Cabe-nos ainda ressaltar o conjunto dos índices também observados no Information Society Index (ISI), que avalia, em 52 países, 15 variáveis ligadas ao uso de computadores, acesso, usabilidade e utilização da Internet, infra-estrutura das telecomunicações e variáveis sociais em torno da sociedade como um todo de cada um desses espaços globais. O alinhamento de propostas para unir a alfabetização em informação às práticas de comunicação deve ser buscado junto com o fim da desigualdade social, a conectividade e acessibilidade para todos os indivíduos, famílias e comunidades.

Objetivando o aumento das habilidades e riquezas futuras, temos a alfabetização em informação é definida como a capacidade de compreensão e um conjunto de habilidades, que possibilitam ao indivíduo reconhecer quando necessita de alguma informação, podendo localizá-la e utilizá-la de forma eficaz. Uma pessoa capaz de localizar e utilizar a informação desejada deve ter habilidade para reconhecer uma necessidade informacional; determinar qual a dimensão da informação que necessita; localizá-la com eficiência; avaliar a informação e suas fontes; incorporar a informação selecionada à sua própria base de conhecimentos; utilizar a informação de maneira eficaz para realizar tarefas específicas; compreender a problemática econômica, legal e social em torno do uso da informação; ter acesso à informação, utilizando-a de forma ética e legal; classificar, organizar, manipular e reelaborar a informação obtida ou gerada; e reconhecer o processo de Alfabetização em Informação como pré-requisito para a aprendizagem ao longo da vida.

Sendo assim, os recursos midiáticos chegam para auxiliar no processo de aceleração dessa estratégia.
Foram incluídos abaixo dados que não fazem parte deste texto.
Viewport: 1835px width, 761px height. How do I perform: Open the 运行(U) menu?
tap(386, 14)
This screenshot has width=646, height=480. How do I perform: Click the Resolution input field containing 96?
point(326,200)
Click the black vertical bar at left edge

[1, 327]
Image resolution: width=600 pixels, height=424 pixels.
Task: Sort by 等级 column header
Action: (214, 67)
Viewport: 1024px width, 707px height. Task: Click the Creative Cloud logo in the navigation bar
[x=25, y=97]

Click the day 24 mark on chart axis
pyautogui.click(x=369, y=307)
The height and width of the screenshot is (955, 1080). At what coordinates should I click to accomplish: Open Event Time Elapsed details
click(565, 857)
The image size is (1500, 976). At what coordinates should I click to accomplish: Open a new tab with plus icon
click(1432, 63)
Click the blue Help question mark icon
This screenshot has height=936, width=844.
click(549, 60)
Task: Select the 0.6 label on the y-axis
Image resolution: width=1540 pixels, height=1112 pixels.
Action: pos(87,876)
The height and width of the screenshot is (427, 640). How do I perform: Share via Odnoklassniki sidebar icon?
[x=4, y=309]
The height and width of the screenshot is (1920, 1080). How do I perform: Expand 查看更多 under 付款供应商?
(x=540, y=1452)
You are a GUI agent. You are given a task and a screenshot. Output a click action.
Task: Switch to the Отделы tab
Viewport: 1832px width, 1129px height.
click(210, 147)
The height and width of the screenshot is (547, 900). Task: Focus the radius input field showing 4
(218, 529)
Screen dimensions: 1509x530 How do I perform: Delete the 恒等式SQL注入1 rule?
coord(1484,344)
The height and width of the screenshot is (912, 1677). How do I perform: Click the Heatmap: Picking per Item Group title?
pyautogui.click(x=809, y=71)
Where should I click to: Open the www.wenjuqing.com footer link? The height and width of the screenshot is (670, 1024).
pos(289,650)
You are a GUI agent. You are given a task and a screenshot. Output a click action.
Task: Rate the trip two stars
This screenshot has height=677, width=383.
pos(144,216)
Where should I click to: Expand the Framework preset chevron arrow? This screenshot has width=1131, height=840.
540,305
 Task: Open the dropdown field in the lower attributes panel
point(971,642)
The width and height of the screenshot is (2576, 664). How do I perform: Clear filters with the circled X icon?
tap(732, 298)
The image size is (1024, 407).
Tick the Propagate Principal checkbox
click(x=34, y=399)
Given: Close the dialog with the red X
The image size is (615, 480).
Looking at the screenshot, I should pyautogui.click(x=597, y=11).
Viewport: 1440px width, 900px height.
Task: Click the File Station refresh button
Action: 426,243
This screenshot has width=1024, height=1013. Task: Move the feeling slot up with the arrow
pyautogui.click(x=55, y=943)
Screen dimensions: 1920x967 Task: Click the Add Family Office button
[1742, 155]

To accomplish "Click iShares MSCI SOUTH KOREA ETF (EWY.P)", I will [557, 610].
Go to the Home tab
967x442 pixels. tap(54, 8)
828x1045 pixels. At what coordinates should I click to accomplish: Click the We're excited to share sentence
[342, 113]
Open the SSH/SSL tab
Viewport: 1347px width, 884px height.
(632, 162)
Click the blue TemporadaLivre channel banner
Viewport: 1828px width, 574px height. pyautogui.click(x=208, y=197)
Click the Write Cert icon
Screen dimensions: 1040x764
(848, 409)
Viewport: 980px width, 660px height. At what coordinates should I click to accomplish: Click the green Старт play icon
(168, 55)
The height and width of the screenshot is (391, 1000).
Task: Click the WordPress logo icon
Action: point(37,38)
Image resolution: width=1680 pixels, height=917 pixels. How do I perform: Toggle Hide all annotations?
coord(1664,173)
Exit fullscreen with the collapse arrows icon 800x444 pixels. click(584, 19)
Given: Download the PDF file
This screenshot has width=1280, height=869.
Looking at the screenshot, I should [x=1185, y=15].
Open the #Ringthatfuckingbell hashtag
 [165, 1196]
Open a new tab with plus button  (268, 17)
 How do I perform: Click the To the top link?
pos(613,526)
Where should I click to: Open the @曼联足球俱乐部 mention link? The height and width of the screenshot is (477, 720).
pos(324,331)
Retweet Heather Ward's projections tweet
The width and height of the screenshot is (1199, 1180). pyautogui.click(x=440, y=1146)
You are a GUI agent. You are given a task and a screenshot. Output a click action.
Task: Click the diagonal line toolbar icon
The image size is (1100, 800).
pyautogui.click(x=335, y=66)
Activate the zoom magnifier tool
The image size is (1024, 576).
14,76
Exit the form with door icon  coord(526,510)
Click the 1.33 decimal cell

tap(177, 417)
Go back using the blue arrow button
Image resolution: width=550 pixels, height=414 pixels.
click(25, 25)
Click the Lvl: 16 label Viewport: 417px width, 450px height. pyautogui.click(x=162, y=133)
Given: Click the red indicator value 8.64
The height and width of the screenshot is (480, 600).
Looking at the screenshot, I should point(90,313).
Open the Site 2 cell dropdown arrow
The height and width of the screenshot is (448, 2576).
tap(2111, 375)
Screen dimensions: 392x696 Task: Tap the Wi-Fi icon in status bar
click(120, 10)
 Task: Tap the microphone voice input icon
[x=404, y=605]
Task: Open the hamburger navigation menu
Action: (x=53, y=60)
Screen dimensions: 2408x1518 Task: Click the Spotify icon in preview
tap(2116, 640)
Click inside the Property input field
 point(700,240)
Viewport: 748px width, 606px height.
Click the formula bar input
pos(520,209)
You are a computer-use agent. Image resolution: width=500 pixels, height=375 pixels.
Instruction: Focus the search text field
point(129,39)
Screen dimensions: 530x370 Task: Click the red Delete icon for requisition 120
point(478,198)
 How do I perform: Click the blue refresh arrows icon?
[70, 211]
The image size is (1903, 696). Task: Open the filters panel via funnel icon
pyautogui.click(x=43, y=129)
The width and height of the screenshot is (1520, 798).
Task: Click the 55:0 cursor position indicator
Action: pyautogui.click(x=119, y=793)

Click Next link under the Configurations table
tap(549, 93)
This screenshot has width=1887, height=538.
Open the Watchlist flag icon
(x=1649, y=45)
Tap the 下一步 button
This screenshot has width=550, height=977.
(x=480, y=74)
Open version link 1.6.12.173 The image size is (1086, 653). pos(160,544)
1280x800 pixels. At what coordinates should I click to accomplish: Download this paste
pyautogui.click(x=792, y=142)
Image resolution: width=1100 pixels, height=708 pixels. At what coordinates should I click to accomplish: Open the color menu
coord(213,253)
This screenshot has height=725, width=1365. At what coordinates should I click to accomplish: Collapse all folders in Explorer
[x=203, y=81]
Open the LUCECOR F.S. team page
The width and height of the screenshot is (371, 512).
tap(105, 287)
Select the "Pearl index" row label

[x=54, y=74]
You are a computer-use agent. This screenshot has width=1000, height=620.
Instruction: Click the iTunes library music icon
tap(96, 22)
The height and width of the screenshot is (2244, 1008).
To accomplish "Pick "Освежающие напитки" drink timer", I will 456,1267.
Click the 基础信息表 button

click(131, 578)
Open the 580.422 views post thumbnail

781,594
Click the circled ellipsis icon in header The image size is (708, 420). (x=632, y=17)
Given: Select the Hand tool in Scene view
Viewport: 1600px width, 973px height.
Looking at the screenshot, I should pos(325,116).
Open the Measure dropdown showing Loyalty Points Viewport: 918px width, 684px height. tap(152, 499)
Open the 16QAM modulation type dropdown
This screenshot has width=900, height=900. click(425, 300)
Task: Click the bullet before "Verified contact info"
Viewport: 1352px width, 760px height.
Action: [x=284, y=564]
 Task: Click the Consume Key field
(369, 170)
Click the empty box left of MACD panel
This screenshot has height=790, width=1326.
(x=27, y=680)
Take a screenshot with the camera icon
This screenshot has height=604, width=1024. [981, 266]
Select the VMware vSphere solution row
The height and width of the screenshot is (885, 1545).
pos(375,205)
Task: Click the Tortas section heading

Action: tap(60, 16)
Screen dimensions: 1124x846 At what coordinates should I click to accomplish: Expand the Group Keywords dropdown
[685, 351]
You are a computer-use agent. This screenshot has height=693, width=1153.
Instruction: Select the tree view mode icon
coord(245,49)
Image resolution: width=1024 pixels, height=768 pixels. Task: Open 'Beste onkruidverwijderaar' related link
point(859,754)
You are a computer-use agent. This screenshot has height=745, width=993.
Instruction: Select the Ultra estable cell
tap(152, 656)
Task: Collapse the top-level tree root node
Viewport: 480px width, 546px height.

A ação comunicativa viabilizada pelo jornalismo on line e suas demais atividades relacionadas ao áudio, ao vídeo e à imagem, convergem para a produção de conteúdos de forma livre e alternativa, tendo as orientações da comunicação comunitária como propulsoras de boas práticas extensionistas entre a Universidade e a Comunidade, aproximando as técnicas das práticas inclusivas, formando cidadãos mais conscientes e participativos do processo comunicacional frente aos desafios tecnológicos que nos esperam em 2010.